Items listed in a dataset
+--
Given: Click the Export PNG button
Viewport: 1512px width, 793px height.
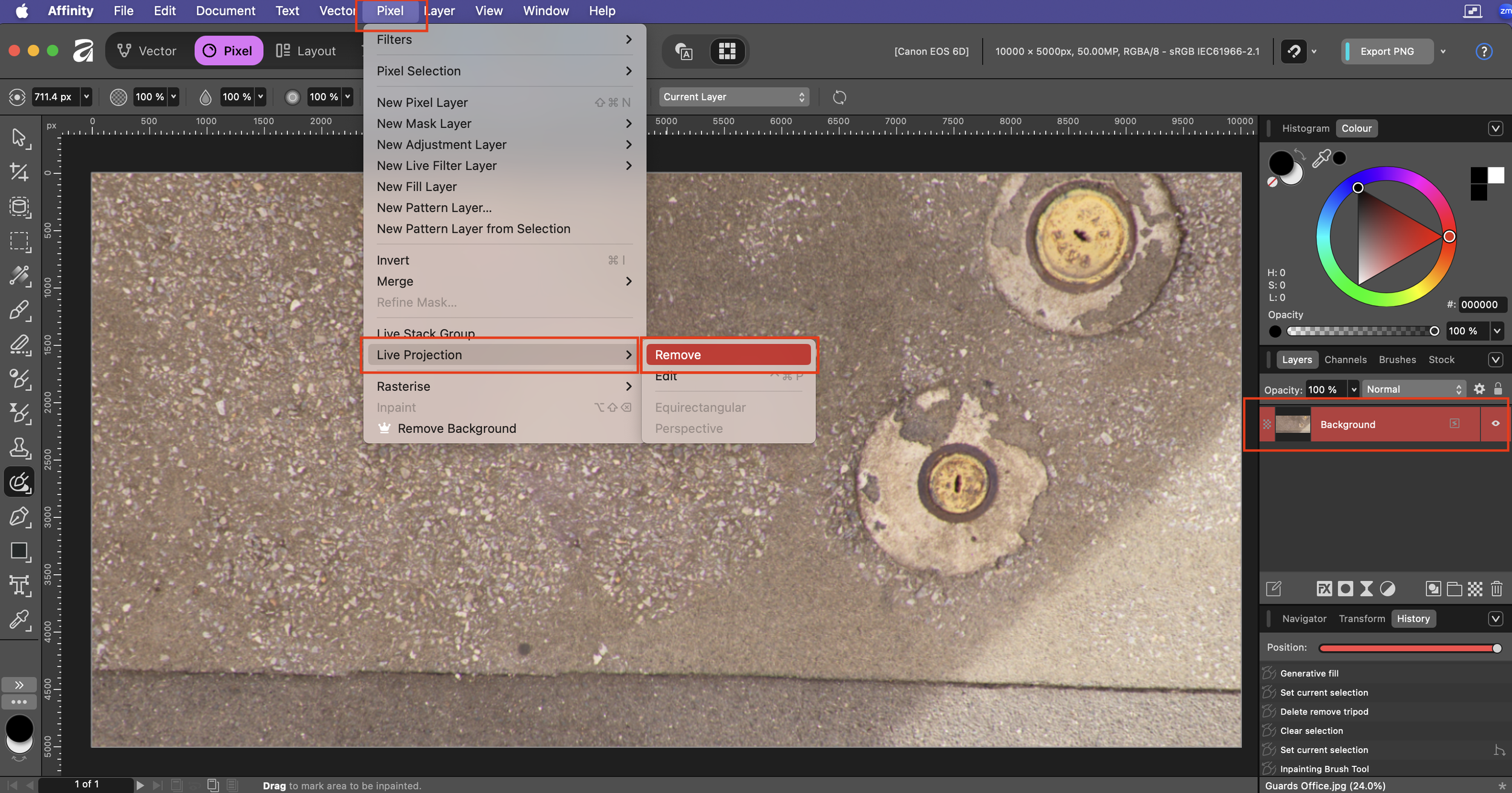Looking at the screenshot, I should point(1386,51).
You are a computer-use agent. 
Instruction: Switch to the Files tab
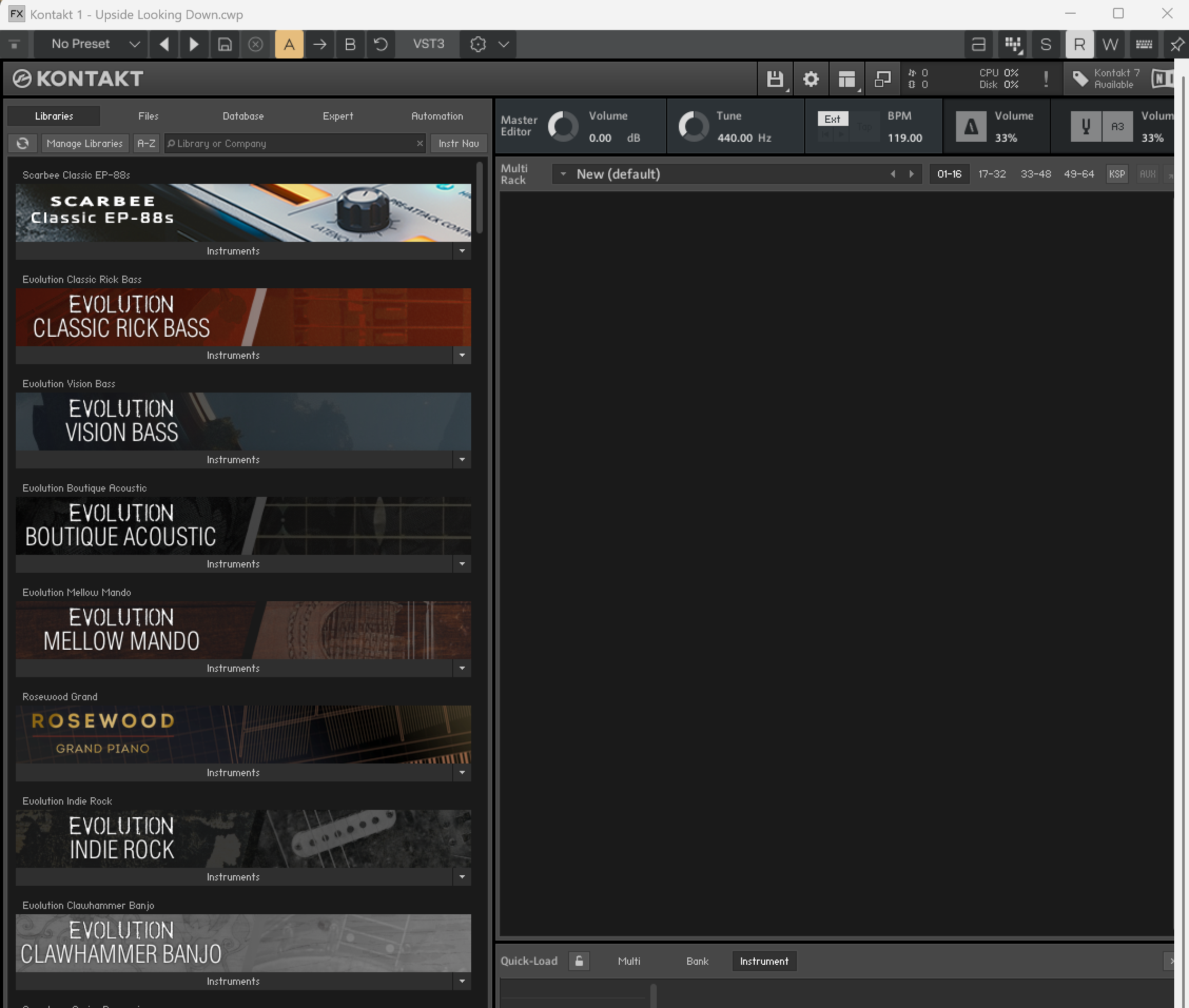click(148, 116)
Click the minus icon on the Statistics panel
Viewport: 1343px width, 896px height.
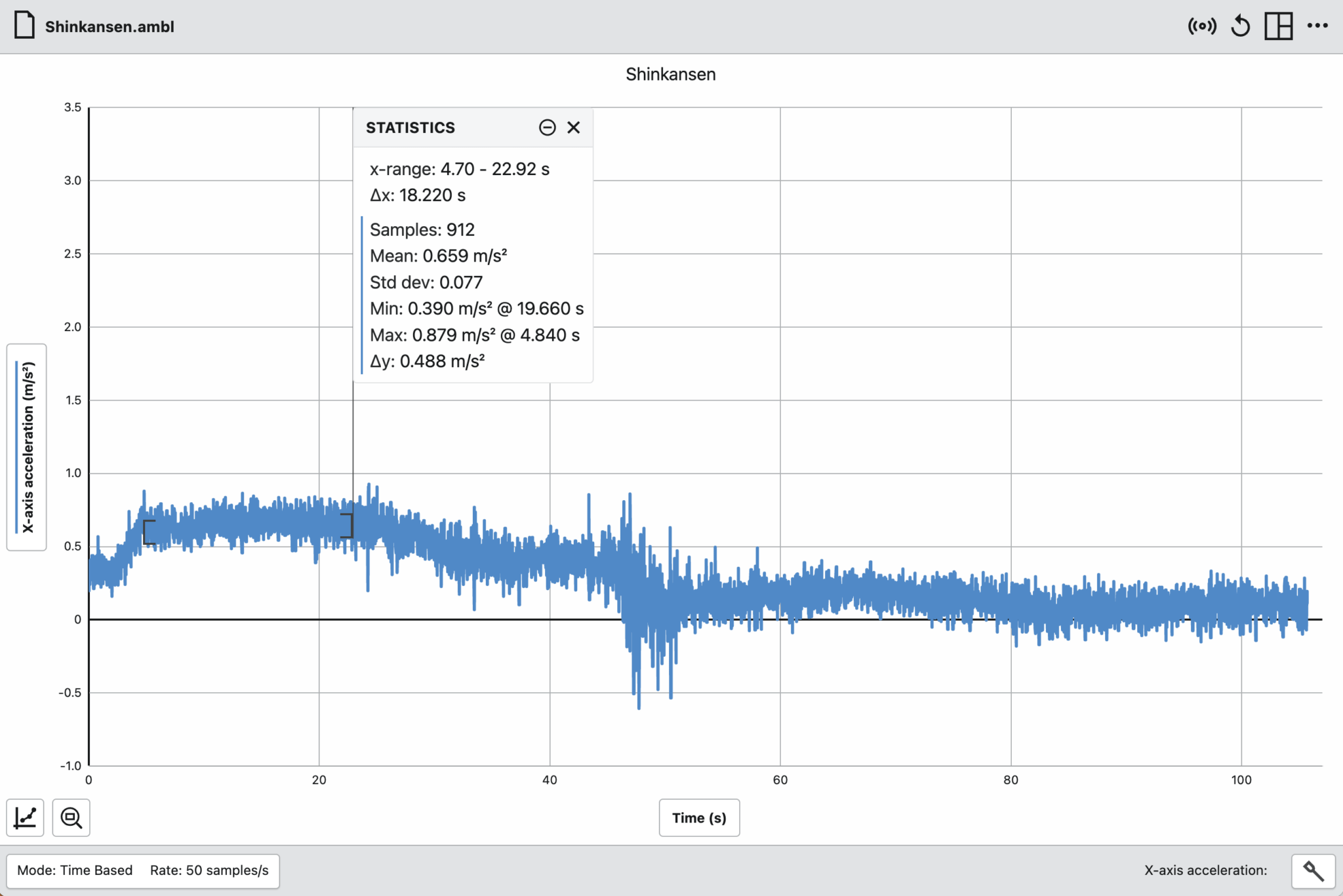(x=548, y=127)
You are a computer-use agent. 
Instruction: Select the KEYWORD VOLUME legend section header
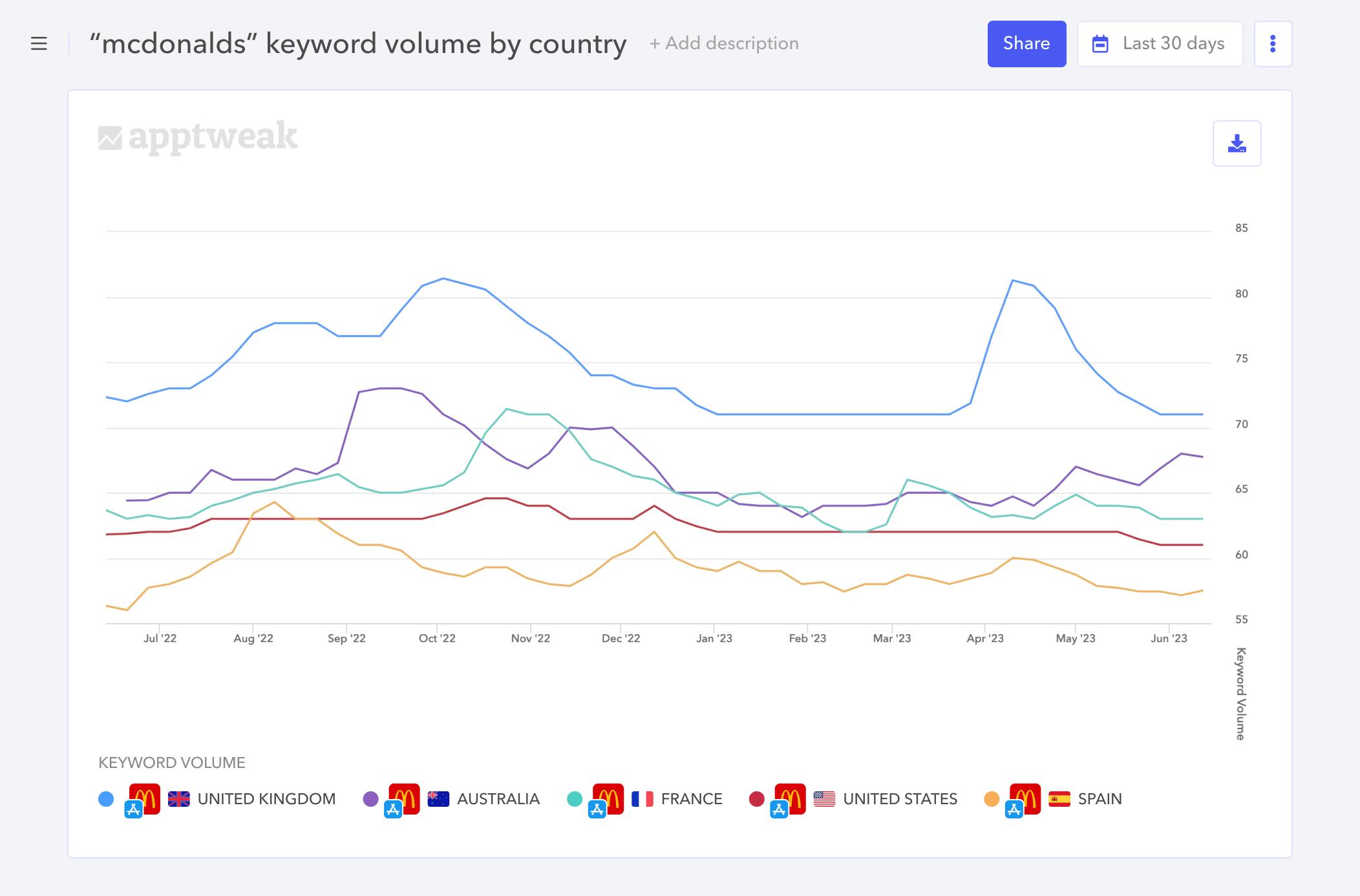(172, 763)
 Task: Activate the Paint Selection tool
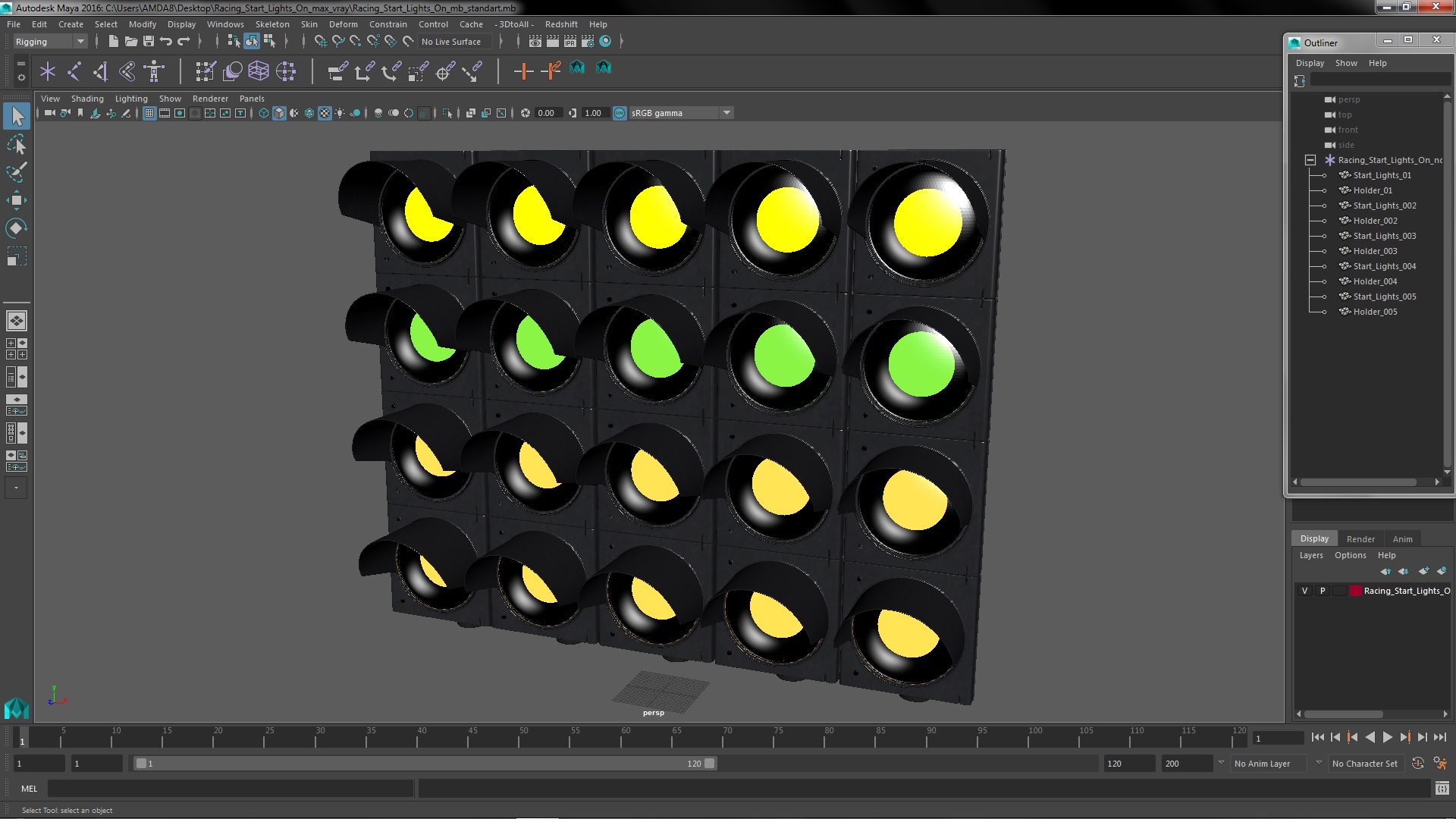coord(16,172)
+--
Your instructions ▸ Could you repeat every entry above exactly, with each picture omitted?

Exercise solution ▸
Given: Click the Export PNG button
Viewport: 1512px width, 793px height.
Looking at the screenshot, I should point(1386,51).
You are a computer-use agent. 
Instruction: Switch to the Files tab
click(148, 116)
Click the minus icon on the Statistics panel
Viewport: 1343px width, 896px height.
(x=548, y=127)
You are a computer-use agent. 
Instruction: Select the KEYWORD VOLUME legend section header
(172, 763)
 Task: Activate the Paint Selection tool
coord(16,172)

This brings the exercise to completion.